$77 million OTR development moves forward without guaranteed affordable housing
Council voted along unusual lines to secure streetcar funding at the expense of subsidized units.
CINCINNATI (FOX19) - Cincinnati City Council voted 5-4 to advance a massive new development in Over-The-Rhine Wednesday.
The $77 million project moves forward without guaranteed affordable housing over the strong objections of some community members as well as the minority voting block.
The issue divided council along strange lines, with Republicans backing more money for the streetcar and Democrats voting against it.
Dubbed Freeport Row, the five-story project will sit along the streetcar line at Liberty and Elm streets. It promises to create 278 market rate residential units, 10,000 sq. ft. of commercial space, 220 structured parking spaces in an underground garage and a mural alley with pedestrian and bike access.
Cincinnati-based Kean Ventures is the developer.
“This developer has bent over backwards to work with the community and is building an awesome project,” said Mayor John Cranley, who also praised the project for adding to OTR’s walkable urbanism.
Rents will range from $1,400 to $2,400, according to council member David Mann.
“We’re talking about a vacant, blighted lot,” Mann said. “It needs to be developed.”
The city is backing the project with $19.4 million through a 30-year TIF abatement, meaning property taxes Kean would have owed will be rolled back into project costs.
Kean agreed to pay $1.45 million for streetcar operations over 30 years beginning in year 11.
Such streetcar payments are required in city development deals involving abatements near the line, though in the past council has waved them for individual projects.
All abated projects make payments to CPS, with Kean’s contribution being $10.3 million.
Most of the debate in council centered around affordable housing, a vitally important issue in a city where, according to council member Steve Goodin, there is a current deficit of 28,000 affordable units.
Council considered one version of the project Jan. 21, but concerns about the lack of affordable housing prompted it to refer the deal back to committee. Council members voted Wednesday between the old and new versions.
In both versions, Kean agreed to donate $750,000 to the city’s affordable hosing trust fund. And in both versions, it agreed to try to secure state affordable housing tax credits to create around 14 affordable units.
The new version would have created around 28 additional units of affordable housing. Kean was able to include the provision by reducing its streetcar payment to $650,000, with payment beginning in the 21st year of the deal.
But as several council members noted, what’s “affordable” in print might not mean much in practice.
The city uses HUD’s median area income to determine what’s affordable. Per HUD’s 2020 data and the definitions in the developer agreement, a one-bedroom unit at Liberty & Elm would have been capped at $1,291.25 with an income threshold of $55,250.
“Most people who live in this city who pay property taxes or pay property taxes as part of their rent couldn’t afford to live there, and that’s just not right,” Greater Cincinnati Homeless Coalition Executive Director Josh Spring told FOX19 NOW.
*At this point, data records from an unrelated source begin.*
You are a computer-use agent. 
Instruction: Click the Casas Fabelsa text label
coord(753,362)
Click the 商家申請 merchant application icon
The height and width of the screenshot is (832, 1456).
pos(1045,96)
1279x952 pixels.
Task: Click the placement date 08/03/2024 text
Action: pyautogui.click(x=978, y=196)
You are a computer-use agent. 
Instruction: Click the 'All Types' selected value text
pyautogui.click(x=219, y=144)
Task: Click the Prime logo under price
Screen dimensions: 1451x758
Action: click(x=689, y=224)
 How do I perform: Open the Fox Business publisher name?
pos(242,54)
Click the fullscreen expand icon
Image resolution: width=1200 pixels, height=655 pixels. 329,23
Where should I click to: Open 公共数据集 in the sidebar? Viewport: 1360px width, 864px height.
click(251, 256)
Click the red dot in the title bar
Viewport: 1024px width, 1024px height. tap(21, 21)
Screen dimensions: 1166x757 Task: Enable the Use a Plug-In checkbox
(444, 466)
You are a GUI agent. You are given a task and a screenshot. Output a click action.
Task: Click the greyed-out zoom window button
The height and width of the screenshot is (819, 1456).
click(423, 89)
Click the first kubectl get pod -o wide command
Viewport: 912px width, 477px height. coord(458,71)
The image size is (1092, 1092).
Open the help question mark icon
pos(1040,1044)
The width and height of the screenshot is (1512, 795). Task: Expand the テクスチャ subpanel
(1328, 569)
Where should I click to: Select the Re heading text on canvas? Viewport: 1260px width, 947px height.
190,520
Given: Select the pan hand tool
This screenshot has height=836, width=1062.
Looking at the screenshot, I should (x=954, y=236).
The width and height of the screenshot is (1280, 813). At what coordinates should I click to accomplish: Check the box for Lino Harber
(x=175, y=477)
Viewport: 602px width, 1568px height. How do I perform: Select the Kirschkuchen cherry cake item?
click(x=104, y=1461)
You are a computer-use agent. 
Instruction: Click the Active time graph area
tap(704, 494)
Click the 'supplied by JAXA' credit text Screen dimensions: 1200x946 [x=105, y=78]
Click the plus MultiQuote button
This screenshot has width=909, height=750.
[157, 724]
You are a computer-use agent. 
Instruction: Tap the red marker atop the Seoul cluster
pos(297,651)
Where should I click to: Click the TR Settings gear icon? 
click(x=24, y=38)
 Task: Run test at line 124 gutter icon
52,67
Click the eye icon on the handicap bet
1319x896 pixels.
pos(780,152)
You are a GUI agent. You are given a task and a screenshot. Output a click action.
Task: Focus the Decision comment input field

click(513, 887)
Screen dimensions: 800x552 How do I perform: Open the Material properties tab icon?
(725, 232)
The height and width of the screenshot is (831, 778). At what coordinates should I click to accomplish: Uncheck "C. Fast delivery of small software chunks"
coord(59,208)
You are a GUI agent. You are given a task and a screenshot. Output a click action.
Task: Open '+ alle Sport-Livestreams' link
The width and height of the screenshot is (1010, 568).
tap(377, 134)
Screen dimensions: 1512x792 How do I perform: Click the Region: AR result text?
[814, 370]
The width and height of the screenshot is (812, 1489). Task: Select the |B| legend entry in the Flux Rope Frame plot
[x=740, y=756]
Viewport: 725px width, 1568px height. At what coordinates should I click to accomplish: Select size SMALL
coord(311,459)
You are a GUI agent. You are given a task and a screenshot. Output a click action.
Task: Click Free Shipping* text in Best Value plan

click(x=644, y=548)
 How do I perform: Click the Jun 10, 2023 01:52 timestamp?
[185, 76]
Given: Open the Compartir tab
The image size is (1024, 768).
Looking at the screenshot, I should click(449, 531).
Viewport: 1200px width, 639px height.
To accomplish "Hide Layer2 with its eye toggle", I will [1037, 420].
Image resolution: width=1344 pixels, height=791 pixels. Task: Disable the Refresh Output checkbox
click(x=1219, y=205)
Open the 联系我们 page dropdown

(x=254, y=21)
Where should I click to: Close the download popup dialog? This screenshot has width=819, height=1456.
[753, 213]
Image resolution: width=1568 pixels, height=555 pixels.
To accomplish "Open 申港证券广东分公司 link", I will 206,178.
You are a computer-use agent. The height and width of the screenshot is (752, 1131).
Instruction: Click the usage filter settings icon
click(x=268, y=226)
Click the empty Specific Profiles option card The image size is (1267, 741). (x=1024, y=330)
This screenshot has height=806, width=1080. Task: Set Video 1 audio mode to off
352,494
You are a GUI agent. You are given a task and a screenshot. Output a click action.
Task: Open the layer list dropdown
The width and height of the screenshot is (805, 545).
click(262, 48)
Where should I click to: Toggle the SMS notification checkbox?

Republican council members Betsy Sundermann, Liz Keating and Steve Goodin and Vice Mayor Christopher Smitherman, an independent, voted for the old version with more streetcar funding and no guaranteed affordable housing.
They were joined by Democrat council member Chris Seelbach, who argued the affordable housing would be neither affordable nor worth the tradeoff in less funding for the streetcar.
Council members David Mann, Wendell Young, Jan-Michele Lemon Kearney and Greg Landsman, all Democrats, voted against that version of the project.